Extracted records
........

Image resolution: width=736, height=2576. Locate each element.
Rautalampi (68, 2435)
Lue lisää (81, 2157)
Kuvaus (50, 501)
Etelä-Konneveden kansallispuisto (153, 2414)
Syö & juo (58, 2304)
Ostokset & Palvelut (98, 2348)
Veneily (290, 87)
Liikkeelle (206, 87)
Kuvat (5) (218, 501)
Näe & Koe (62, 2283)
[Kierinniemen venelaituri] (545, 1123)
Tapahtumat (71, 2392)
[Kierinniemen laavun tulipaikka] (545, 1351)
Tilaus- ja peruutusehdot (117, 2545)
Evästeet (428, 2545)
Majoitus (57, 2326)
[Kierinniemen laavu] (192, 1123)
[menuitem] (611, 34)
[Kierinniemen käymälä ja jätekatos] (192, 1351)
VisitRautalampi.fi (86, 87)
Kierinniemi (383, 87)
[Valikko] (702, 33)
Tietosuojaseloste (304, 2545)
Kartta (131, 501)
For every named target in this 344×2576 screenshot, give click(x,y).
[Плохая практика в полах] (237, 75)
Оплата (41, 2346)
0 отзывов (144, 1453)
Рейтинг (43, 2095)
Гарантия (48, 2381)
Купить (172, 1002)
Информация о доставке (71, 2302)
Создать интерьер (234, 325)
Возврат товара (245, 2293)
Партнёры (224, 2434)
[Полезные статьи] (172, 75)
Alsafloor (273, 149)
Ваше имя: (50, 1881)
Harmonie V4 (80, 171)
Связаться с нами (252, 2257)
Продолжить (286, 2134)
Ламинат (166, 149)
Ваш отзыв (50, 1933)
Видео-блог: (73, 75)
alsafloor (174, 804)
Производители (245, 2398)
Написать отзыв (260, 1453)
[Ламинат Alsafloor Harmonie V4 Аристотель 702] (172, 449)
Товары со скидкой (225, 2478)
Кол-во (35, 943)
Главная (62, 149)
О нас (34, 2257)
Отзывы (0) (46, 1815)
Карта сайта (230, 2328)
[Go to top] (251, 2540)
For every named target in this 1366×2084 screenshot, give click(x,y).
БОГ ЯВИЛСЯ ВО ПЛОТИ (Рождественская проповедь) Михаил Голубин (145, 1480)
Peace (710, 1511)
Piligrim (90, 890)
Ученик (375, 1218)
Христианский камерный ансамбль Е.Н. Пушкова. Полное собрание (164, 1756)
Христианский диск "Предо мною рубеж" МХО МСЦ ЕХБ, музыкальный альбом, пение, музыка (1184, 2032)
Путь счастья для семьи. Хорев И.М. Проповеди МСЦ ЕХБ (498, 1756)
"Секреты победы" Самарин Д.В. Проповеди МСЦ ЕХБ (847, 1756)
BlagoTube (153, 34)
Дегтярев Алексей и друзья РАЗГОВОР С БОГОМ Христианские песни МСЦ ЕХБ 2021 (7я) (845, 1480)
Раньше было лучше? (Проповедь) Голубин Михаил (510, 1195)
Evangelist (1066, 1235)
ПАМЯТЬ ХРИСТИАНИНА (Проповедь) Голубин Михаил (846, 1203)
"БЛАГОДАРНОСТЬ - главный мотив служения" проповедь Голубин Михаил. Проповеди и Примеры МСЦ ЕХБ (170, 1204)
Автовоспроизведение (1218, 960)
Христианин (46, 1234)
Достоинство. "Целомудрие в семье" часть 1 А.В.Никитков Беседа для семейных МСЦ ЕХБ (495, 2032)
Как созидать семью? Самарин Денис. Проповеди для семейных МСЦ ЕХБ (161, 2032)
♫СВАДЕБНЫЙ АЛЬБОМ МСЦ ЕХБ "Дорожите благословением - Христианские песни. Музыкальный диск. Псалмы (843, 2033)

........

**Task objective**
When a line in the data contains "песни", return it as written.

**Reply to the exercise**
Дегтярев Алексей и друзья РАЗГОВОР С БОГОМ Христианские песни МСЦ ЕХБ 2021 (7я) (845, 1480)
♫СВАДЕБНЫЙ АЛЬБОМ МСЦ ЕХБ "Дорожите благословением - Христианские песни. Музыкальный диск. Псалмы (843, 2033)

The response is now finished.